- Directed by: Laura Israel
- Written by: Laura Israel; Melinda Shopsin;
- Produced by: Melinda Shopsin; Lukas Fitze;
- Cinematography: Lisa Rinzler Edward Lachman
- Edited by: Alex Bingham
- Music by: Rachel Fox Hal Willner
- Production companies: Assemblage Films Arte France (in association with)
- Distributed by: Grasshopper Film
- Release dates: October 4, 2015 (New York Film Festival); July 12, 2016;
- Running time: 82 minutes
- Country: United States
- Language: English

= Don't Blink – Robert Frank =

Don't Blink – Robert Frank is a 2015 documentary film about the life and work of photographer and filmmaker Robert Frank.

==Synopsis==
The film is a portrait of Frank's life and career. It covers the making of his book The Americans, his documentaries featuring friends such as Allen Ginsberg and Jack Kerouac, and a film commissioned by The Rolling Stones.

==Soundtrack==
Music in the film includes songs performed by The Mekons, Tom Waits, The Velvet Underground, Charles Mingus, The Kills, Yo La Tengo, Johnny Thunders, Natalie MacMaster, Bob Dylan, The Rolling Stones, New Order, The White Stripes, and Patti Smith.

==Release==
===Critical response===
Don't Blink – Robert Frank has received positive reviews from critics. Review aggregator Rotten Tomatoes gives the film an approval rating of 84%, based on 32 reviews, with an average rating of 6.7/10. On Metacritic, the film has a score of 75 out of 100, based on 10 critics, indicating "generally favorable" reviews.

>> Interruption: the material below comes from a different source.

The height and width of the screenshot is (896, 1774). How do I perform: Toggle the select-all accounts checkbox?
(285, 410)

In a review for the Los Angeles Times, Kenneth Turan wrote that "[r]ather than being a film about an artist, it’s an attempt to show us what it's like to actually be an artist. [...] Don't Blink is directed by Laura Israel, Frank's film editor for more than 20 years, and includes generous selections from those works. Having a filmmaker that Frank is comfortable with in charge means that the photographer lets his guard down here more than he might have with a relative stranger." Writing for The New York Times, A. O. Scott stated that "[Laura Israel's] film is less like a full biography than like a magazine profile, which is as it should be. You leave with a vivid sense of the man’s living presence and a reasonably thorough account of his life, work and associations."

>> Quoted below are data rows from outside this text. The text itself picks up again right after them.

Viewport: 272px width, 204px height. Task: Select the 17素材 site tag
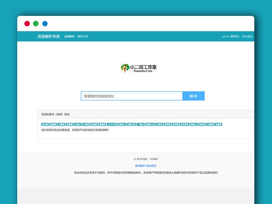coord(141,124)
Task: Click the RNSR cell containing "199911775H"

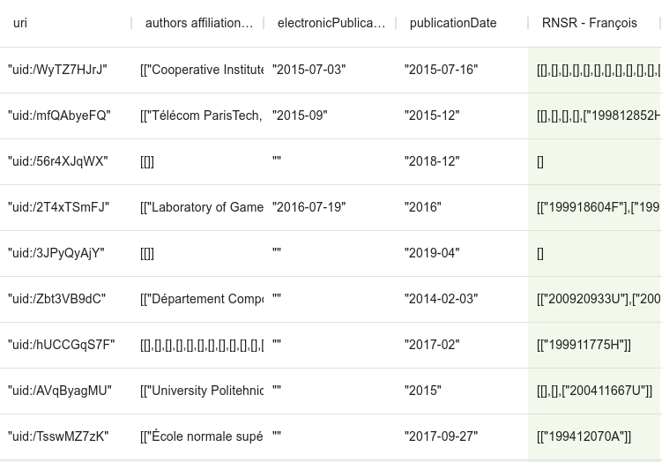Action: [x=584, y=345]

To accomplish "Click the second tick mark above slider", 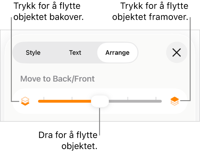I will [x=72, y=98].
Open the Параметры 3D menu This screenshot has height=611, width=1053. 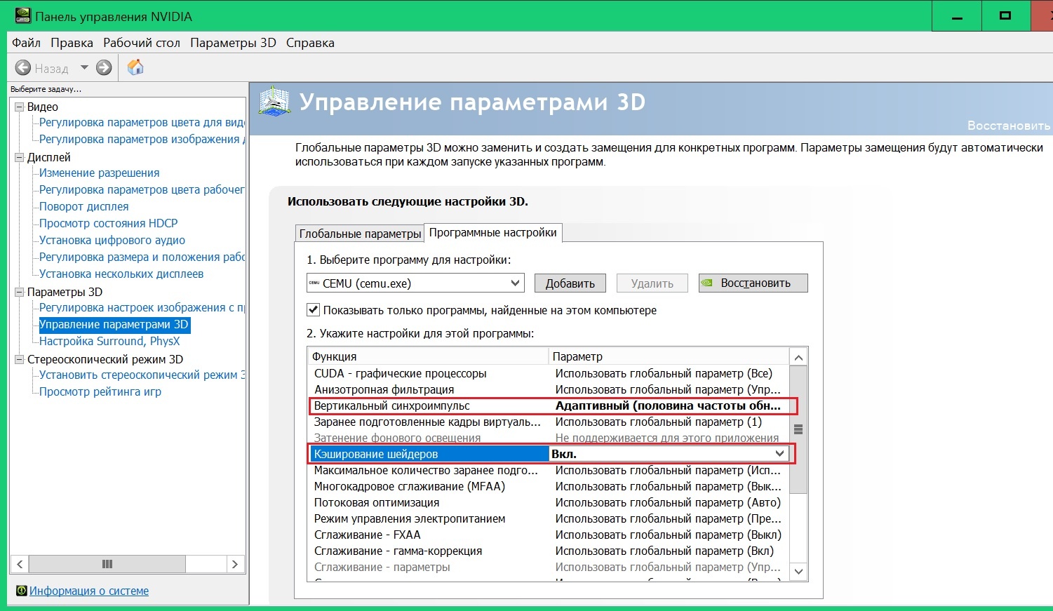pos(233,43)
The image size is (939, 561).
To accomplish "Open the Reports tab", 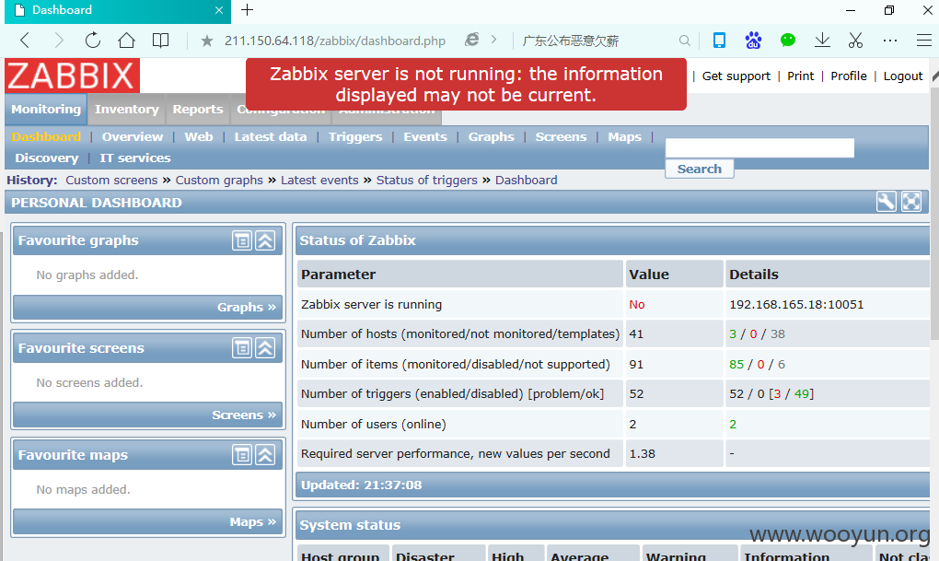I will coord(198,109).
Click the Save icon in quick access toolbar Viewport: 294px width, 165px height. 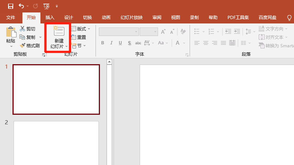[x=10, y=6]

A review for Variety thought the "unconventional editorial style [...] involving rapid-fire collages [...] often leaves one feeling aesthetically pummeled to the point of exhaustion, and portends only limited commercial appeal for the project outside die-hard Frank aficionados."

===Box office===
As of October 13, 2016, the film has grossed $69,531 at the box office.